**TASKS FOR THIS EXERCISE:**
(1) In the profile of Mike Redmayne, at which university did he hold his first academic post?
(2) Write the next part of the Mike Redmayne profile, picking up after its final sentence.

Mike Redmayne was born in Carlisle on 18 June 1967 but grew up in Penrith and attended Sedbergh School. He studied law and French at the University of Birmingham, graduating in 1990 and going on to a doctorate.
In 1993, he took up his first academic post at the University of Manchester, moving on to what is now Brunel University London in 1997. Two years later, he came to the London School of Economics as a lecturer before being rapidly promoted to professor of law.
As well as being a dedicated teacher, Professor Redmayne was widely recognised as one of the world’s leading experts in evidence and criminal procedure, who often drew on disciplines such as probability theory and psychology as well as criminology. The author of many acclaimed articles, he also distilled his insights into two landmark monographs.
Expert Evidence and Criminal Justice (2001) offers an overview of the use of scientific evidence in the criminal process and considers challenging questions about the function of exclusionary rules, how statistical evidence should be presented to juries and whether experts should be permitted to give evidence on the credibility of witnesses.
Character in the Criminal Trial, published only this year, provides a brilliantly nuanced analysis of the arguments for and against relying on character evidence. As well as looking in detail at the Criminal Justice Act 2003, it considers how far prosecutors should be allowed to bring up previous convictions and the weight they should have in sentencing, in the light of debates about stability of character; research on recidivism; and the value of risk assessment in classifying offenders as “dangerous”.

**STORED DATA:**
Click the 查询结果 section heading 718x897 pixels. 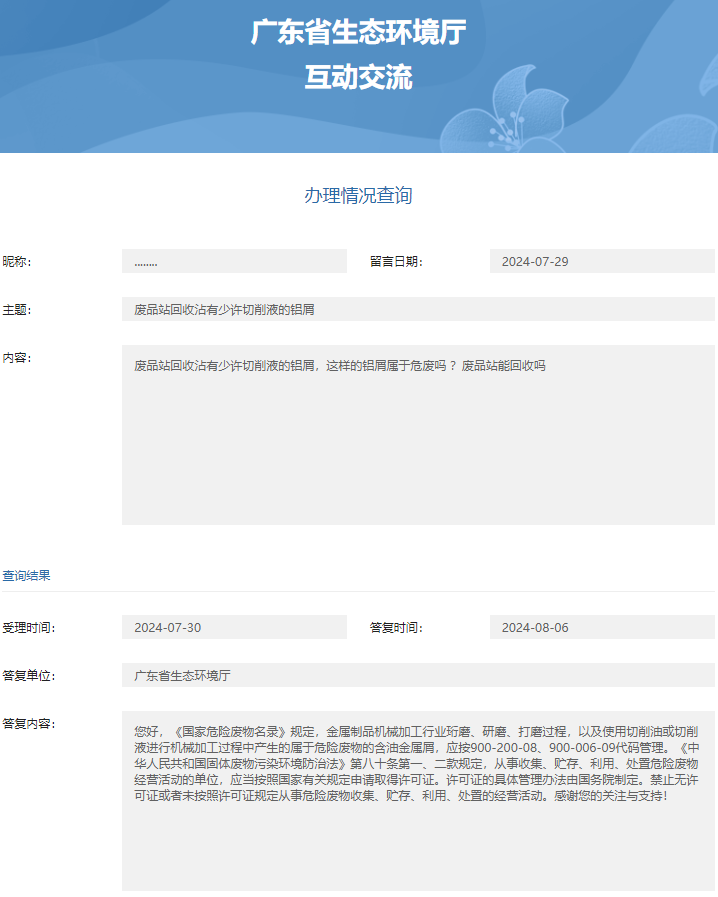[27, 576]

**ANSWERS IN ORDER:**
(1) The University of Manchester.

(2)
Along with extensive work on journals such as Law, Probability and Risk (where he was founding editor), The Modern Law Review and The International Journal of Evidence and Proof, Professor Redmayne was co-author of a standard work on The Criminal Process (fourth edition, with Andrew Ashworth, 2010).
Nicola Lacey, school professor of law, gender and social policy at the LSE, paid tribute to Professor Redmayne as someone who “used not only his erudition but his marvellous dry sense of humour and timing (not to mention his taste for the absurd, in which both criminal law and evidence cases of course excel) to excellent effect in his teaching. But in doing so, he never detracted from the core business at hand. That is why students revered him as well as enjoying him.”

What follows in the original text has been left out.